> What to do
A – Answer these questions about the passage, using only what it states:
(i) In the UK example, what runs the charity shops?
(ii) When do most of the value gains of companies occur in the current economy?
(iii) What investment does the passage ask might be allowed under the law?
B – Revise the passage from the words "Most of the" through the words "under this law?": begin at the words that hold "Most of the", stop after "under this law?", and replace "accredited investors" with "wealthy investors".

Isn't that dealt with by running a non-profit? "Churches, charities and other non-profits are also exempt."
If you need a a commercial company to make money before handing it over, here in the UK it is common to set that up as a subsidiary of the non-profit. Charities do it all the time, a subsidiary company runs the charity shops, and gives the profit to the parent charity. This allows the shops to be run more like a commercial operation, with fewer constraints than a charity is required to follow, then when the money is handed up to the charity those constraints apply to how it is spent or distributed to other charities.
Most of the value gains of companies in the current economy occur before a company IPO's and shares are available to the general public. If regular people are to be able to invest successfully then they will need access to invest in those companies. The JOBS act tried to help facilitate this, but by making it easier for companies to wait to IPO, it seems to have just made it easier for accredited investors to reap the benefits of their special status for even longer periods of time. While this law may help with shutting down some corrupt entities, I fear it will prevent many new possible ways for normal people to invest in the last remaining sector of the economy producing any decent returns. Would an ETF of a large number of start-ups be allowed under this law?

> Entries provided
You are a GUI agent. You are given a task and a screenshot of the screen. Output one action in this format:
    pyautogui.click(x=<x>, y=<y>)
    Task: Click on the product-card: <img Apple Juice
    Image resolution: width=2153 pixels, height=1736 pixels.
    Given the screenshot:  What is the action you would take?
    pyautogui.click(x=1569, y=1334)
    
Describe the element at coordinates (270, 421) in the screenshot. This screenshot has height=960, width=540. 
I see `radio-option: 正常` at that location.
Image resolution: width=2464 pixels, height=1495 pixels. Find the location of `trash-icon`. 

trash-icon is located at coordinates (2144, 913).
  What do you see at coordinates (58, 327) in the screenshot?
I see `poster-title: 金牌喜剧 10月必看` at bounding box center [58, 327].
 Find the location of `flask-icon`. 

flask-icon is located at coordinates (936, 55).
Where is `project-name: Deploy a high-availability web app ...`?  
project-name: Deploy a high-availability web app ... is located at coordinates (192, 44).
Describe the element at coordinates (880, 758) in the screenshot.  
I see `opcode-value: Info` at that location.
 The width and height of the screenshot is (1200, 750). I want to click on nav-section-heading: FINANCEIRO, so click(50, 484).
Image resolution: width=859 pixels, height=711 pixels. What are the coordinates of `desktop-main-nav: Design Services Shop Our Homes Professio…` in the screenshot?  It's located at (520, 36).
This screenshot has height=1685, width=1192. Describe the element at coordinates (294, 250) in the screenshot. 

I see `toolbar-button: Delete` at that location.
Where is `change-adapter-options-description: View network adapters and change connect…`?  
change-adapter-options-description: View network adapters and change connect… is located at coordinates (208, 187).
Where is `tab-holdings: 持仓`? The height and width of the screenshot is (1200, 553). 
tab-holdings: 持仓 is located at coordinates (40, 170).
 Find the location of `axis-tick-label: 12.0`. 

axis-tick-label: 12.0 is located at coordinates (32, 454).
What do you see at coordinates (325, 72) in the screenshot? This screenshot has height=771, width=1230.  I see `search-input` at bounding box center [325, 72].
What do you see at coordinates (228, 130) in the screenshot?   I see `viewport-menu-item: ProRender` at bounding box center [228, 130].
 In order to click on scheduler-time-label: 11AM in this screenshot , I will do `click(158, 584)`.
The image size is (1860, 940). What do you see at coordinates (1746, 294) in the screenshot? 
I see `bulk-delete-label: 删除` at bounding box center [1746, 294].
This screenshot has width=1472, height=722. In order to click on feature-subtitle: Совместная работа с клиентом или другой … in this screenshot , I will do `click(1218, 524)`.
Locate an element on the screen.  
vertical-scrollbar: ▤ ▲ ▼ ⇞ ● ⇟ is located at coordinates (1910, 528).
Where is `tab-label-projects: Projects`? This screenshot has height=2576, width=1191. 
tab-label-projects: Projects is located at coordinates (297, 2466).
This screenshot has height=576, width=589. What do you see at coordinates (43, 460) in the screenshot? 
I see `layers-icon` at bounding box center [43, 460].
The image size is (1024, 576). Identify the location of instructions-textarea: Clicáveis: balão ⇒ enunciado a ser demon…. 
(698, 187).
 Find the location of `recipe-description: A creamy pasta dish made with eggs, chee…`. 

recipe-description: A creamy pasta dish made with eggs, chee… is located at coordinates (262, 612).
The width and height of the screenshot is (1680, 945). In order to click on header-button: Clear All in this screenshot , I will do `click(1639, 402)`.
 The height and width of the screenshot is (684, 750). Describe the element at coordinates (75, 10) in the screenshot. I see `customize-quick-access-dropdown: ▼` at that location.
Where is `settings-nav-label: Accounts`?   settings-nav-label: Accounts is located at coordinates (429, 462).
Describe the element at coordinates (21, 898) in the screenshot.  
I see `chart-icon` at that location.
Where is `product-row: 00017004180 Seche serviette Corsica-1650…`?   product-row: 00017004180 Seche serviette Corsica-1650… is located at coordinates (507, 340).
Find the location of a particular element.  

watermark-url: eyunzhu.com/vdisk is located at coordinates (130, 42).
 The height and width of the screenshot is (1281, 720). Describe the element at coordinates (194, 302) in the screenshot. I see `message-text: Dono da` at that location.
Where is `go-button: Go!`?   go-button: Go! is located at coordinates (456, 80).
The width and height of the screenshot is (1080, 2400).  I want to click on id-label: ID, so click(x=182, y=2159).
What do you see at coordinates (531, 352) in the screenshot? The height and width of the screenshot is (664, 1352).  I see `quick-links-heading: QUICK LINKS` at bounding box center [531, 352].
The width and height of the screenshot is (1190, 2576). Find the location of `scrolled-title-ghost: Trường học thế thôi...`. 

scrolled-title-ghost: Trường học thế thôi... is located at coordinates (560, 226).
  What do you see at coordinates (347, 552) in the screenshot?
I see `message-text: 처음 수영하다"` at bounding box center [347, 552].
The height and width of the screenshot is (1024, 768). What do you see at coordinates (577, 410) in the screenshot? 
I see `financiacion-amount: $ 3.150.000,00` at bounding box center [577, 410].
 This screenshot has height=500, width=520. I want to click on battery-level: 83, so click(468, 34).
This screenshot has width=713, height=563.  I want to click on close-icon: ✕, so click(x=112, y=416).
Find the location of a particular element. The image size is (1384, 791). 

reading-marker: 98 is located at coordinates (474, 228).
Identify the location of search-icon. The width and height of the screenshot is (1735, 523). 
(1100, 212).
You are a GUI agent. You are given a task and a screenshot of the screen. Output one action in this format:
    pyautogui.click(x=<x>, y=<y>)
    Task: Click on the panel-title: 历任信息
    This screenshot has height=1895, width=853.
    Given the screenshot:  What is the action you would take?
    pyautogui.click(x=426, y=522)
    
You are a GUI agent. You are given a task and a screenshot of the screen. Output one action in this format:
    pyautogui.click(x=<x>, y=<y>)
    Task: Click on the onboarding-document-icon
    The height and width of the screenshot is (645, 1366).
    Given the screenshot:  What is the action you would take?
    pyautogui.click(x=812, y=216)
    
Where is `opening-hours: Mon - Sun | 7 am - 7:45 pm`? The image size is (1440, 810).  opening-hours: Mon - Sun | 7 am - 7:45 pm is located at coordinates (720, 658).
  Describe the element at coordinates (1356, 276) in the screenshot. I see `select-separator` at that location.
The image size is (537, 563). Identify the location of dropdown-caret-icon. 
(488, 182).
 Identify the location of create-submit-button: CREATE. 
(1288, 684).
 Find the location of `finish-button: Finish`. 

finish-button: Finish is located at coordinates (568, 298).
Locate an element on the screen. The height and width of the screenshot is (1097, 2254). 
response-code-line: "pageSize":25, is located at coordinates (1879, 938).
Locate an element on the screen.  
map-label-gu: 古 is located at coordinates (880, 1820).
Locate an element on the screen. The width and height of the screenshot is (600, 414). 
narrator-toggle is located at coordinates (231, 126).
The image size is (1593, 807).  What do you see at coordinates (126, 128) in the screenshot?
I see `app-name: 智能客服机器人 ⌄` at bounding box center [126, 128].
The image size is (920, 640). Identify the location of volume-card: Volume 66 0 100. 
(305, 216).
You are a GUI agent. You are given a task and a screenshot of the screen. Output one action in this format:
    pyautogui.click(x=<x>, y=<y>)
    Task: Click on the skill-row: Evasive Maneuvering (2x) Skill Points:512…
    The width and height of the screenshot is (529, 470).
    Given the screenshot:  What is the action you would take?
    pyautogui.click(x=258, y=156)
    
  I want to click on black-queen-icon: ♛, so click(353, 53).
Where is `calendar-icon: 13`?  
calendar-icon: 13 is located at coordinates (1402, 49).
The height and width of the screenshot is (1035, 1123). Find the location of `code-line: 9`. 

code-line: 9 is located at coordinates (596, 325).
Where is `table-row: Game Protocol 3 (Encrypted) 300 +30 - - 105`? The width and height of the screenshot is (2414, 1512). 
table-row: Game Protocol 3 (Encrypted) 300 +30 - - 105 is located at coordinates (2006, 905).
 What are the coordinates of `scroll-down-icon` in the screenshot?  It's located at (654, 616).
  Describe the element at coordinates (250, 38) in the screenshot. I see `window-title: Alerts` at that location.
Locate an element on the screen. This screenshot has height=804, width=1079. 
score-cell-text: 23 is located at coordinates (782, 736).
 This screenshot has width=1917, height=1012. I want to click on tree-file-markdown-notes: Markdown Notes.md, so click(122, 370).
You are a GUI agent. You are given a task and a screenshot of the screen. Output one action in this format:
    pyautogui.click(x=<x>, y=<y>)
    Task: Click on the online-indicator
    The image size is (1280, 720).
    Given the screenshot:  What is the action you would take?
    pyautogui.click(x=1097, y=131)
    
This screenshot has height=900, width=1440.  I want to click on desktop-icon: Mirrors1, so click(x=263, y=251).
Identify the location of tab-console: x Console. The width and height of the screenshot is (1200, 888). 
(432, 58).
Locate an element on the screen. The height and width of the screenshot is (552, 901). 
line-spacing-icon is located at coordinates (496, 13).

> Solutions to the tasks
A –
(i) A subsidiary company of the charity.
(ii) Before a company IPOs and its shares are available to the general public.
(iii) An ETF of a large number of start-ups.

B –
Most of the value gains of companies in the current economy occur before a company IPO's and shares are available to the general public. If regular people are to be able to invest successfully then they will need access to invest in those companies. The JOBS act tried to help facilitate this, but by making it easier for companies to wait to IPO, it seems to have just made it easier for wealthy investors to reap the benefits of their special status for even longer periods of time. While this law may help with shutting down some corrupt entities, I fear it will prevent many new possible ways for normal people to invest in the last remaining sector of the economy producing any decent returns. Would an ETF of a large number of start-ups be allowed under this law?